> **Input records**
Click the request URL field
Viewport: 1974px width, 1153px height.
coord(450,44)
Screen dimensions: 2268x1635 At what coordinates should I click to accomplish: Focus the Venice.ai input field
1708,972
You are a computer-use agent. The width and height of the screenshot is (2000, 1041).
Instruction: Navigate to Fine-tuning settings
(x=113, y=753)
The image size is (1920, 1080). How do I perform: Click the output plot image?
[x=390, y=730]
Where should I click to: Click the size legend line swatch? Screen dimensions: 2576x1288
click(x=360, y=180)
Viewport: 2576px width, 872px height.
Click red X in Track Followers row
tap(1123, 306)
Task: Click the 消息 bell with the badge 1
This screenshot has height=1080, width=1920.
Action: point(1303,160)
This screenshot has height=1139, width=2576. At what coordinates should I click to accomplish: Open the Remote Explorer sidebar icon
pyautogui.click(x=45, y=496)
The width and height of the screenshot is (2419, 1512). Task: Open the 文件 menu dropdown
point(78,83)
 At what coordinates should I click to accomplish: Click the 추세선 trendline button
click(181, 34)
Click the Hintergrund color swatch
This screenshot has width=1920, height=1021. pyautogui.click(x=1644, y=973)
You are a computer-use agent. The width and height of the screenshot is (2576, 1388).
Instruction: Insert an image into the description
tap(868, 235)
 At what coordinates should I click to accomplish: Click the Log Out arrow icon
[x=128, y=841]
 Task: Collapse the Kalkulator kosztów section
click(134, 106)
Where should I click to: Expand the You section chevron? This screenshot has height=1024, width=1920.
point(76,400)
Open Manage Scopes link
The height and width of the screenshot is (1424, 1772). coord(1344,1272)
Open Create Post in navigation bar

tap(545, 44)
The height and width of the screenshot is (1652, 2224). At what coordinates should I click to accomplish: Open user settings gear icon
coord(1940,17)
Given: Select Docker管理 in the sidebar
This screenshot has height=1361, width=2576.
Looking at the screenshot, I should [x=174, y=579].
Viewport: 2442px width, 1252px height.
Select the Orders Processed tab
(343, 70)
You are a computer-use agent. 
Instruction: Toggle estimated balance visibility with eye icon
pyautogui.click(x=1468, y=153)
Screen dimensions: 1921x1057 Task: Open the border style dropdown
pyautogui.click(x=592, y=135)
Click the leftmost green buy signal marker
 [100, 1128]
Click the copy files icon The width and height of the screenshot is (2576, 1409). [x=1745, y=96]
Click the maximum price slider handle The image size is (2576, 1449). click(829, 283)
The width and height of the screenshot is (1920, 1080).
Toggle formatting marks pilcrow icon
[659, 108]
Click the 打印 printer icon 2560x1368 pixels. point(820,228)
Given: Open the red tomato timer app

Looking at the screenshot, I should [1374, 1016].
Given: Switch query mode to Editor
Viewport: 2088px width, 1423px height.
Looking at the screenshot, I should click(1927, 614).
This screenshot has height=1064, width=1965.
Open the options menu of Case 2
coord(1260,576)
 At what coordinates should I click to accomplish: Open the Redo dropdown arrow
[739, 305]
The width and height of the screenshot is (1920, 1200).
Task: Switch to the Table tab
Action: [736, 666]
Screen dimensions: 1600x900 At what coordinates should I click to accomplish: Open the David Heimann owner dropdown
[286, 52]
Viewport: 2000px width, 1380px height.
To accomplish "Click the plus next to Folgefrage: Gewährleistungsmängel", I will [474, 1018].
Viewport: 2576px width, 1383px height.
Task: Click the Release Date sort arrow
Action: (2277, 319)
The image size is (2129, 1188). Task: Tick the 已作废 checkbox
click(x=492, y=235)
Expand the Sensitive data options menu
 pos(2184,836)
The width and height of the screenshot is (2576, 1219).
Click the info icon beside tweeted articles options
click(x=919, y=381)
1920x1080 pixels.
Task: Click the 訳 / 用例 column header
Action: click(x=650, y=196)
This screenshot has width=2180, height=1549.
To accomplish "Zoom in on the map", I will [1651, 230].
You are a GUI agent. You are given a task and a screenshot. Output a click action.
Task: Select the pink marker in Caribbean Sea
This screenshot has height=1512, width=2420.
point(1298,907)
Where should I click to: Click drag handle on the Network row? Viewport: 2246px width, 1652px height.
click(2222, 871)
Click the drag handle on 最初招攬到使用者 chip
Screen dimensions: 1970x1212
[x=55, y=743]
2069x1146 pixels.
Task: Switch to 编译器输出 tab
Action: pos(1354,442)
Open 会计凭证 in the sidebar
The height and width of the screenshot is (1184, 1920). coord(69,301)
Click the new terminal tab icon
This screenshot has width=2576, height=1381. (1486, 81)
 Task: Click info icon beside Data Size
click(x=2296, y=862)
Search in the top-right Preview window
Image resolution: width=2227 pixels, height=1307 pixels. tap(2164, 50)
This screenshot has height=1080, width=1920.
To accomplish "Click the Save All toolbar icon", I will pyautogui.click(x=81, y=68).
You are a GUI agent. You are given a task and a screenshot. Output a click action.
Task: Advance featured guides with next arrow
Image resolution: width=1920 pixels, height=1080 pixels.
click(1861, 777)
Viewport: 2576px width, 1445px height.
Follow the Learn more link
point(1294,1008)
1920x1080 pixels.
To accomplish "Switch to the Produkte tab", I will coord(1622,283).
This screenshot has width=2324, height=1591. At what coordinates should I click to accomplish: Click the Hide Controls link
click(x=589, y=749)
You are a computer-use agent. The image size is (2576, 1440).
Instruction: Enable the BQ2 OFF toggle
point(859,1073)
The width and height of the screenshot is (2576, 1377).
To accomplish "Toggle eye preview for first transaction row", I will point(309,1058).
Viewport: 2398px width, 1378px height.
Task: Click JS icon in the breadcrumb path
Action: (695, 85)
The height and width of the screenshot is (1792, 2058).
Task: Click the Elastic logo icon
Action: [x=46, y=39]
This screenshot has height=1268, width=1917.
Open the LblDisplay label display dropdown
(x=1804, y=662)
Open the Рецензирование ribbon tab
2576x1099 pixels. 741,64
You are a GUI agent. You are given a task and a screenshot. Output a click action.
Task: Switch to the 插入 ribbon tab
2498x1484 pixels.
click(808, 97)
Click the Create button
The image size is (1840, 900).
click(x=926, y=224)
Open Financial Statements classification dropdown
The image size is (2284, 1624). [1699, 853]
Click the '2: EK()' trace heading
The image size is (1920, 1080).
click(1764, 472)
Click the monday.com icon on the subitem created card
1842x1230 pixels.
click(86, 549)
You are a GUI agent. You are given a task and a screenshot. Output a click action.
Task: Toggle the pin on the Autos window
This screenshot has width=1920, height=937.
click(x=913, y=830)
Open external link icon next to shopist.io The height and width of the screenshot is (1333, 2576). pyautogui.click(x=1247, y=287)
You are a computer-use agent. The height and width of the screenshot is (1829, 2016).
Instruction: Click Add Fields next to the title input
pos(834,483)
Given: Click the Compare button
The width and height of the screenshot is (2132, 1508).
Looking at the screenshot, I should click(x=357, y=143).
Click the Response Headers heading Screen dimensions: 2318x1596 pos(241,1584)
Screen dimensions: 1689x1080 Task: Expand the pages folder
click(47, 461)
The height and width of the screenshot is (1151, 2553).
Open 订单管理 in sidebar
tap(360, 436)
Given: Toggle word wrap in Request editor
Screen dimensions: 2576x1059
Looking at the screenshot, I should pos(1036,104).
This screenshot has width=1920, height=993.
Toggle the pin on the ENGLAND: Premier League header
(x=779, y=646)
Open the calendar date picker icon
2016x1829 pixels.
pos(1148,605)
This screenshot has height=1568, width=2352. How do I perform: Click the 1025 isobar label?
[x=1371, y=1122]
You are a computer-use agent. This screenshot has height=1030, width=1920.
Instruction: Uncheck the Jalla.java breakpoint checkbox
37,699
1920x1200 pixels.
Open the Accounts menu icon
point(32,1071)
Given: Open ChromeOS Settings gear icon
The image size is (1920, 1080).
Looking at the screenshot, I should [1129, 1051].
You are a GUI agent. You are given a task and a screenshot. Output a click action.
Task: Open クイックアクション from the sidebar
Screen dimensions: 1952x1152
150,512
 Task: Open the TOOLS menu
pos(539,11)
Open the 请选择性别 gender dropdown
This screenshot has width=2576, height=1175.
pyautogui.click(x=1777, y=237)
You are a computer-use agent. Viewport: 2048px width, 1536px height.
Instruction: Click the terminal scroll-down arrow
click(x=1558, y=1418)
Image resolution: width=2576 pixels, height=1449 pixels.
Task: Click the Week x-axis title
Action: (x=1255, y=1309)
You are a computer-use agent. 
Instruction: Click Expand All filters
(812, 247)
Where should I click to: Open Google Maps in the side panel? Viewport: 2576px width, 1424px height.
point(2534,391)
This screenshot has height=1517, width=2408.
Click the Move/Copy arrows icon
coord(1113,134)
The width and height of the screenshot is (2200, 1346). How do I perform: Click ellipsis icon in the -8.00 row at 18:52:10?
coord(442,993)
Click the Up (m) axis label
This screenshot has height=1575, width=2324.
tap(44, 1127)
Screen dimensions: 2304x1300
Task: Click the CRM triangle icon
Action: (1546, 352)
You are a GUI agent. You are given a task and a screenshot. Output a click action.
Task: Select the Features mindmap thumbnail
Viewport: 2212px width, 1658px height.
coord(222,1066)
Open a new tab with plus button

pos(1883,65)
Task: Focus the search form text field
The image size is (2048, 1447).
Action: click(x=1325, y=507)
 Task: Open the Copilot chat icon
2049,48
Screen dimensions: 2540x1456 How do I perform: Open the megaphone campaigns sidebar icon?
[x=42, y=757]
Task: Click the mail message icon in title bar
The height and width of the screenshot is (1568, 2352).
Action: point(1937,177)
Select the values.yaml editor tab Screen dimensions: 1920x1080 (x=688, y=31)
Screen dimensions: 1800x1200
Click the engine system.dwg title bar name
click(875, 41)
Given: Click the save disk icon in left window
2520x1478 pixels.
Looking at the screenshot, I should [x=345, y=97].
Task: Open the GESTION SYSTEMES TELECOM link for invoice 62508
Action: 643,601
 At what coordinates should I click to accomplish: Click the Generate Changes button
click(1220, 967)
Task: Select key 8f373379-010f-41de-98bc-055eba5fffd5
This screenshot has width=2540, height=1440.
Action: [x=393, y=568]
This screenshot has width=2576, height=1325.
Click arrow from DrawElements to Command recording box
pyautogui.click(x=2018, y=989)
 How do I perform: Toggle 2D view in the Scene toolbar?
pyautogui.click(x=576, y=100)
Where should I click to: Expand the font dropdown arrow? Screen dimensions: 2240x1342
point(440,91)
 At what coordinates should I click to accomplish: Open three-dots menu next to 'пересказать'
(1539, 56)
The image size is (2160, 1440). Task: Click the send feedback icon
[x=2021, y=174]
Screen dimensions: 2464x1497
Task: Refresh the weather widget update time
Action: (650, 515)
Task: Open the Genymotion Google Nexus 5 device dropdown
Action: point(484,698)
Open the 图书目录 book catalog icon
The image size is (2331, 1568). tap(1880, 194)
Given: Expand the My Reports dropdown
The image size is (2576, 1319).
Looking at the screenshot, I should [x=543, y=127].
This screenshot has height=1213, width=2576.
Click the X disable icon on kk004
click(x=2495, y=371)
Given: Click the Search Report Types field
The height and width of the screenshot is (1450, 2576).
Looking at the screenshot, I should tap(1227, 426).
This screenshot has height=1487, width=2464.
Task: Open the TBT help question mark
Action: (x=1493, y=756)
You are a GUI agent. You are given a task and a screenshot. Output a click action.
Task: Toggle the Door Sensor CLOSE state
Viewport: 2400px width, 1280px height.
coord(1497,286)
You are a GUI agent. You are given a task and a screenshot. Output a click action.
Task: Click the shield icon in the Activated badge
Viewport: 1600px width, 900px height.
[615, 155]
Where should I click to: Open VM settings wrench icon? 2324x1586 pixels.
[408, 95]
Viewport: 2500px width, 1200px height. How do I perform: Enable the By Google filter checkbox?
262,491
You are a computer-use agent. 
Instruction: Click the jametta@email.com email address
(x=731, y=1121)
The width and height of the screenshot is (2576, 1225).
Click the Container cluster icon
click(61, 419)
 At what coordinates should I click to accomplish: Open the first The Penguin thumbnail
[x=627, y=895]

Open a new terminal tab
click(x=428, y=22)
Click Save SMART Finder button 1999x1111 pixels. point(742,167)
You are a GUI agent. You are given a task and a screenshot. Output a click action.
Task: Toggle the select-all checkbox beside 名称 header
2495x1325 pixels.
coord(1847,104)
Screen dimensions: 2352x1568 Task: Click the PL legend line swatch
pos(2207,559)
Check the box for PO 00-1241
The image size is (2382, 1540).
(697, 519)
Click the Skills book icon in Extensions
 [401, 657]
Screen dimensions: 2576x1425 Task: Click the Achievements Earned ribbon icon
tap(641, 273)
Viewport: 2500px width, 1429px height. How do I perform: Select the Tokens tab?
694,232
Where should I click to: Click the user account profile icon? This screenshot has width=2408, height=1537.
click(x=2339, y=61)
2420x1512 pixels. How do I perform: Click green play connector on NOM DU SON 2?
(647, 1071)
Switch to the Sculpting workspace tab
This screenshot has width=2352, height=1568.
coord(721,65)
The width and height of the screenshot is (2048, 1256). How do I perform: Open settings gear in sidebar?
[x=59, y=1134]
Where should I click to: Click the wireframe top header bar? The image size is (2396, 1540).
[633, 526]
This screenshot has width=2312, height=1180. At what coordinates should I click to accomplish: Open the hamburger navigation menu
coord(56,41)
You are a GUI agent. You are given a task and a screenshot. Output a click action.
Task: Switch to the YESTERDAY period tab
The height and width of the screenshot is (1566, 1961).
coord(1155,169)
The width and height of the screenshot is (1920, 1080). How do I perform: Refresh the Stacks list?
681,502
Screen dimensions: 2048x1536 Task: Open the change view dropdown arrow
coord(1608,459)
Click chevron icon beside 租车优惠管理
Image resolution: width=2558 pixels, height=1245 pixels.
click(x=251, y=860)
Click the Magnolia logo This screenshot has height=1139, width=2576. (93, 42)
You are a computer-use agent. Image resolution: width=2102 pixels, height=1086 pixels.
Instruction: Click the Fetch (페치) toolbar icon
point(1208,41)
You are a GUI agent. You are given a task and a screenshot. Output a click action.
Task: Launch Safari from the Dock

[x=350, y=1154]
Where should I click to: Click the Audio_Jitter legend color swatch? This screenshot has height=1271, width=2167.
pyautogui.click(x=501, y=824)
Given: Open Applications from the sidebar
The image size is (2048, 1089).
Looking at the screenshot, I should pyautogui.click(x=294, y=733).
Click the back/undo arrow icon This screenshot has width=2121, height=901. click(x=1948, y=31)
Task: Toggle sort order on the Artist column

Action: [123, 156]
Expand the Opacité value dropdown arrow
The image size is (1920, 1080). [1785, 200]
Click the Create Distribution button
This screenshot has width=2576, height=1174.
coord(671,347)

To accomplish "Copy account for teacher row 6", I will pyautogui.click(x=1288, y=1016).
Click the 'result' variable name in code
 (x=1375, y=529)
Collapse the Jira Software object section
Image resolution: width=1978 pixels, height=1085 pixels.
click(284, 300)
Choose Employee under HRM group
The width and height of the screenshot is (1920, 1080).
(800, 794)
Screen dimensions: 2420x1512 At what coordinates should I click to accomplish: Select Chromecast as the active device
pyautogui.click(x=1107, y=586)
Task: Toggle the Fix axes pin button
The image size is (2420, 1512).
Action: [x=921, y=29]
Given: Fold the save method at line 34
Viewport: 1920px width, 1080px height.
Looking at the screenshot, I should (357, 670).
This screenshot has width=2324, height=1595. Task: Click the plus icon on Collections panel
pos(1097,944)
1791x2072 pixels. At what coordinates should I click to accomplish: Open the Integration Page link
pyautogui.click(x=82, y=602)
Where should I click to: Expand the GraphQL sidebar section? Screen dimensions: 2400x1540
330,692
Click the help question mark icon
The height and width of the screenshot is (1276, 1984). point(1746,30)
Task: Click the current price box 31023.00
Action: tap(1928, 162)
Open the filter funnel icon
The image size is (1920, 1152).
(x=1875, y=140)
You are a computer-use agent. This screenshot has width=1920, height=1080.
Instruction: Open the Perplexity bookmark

> **What is expected**
Give back the records above exactly, limited to the lines between the one holding "Task: Open クイックアクション from the sidebar" and the one holding "Task: Select the Features mindmap thumbnail", inclusive.

> **The completed task**
Task: Open クイックアクション from the sidebar
Screen dimensions: 1952x1152
150,512
 Task: Open the TOOLS menu
pos(539,11)
Open the 请选择性别 gender dropdown
This screenshot has width=2576, height=1175.
pyautogui.click(x=1777, y=237)
You are a computer-use agent. Viewport: 2048px width, 1536px height.
Instruction: Click the terminal scroll-down arrow
click(x=1558, y=1418)
Image resolution: width=2576 pixels, height=1449 pixels.
Task: Click the Week x-axis title
Action: (x=1255, y=1309)
You are a computer-use agent. 
Instruction: Click Expand All filters
(812, 247)
Where should I click to: Open Google Maps in the side panel? Viewport: 2576px width, 1424px height.
point(2534,391)
This screenshot has height=1517, width=2408.
Click the Move/Copy arrows icon
coord(1113,134)
The width and height of the screenshot is (2200, 1346). How do I perform: Click ellipsis icon in the -8.00 row at 18:52:10?
coord(442,993)
Click the Up (m) axis label
This screenshot has height=1575, width=2324.
tap(44, 1127)
Screen dimensions: 2304x1300
Task: Click the CRM triangle icon
Action: (1546, 352)
You are a GUI agent. You are given a task and a screenshot. Output a click action.
Task: Select the Features mindmap thumbnail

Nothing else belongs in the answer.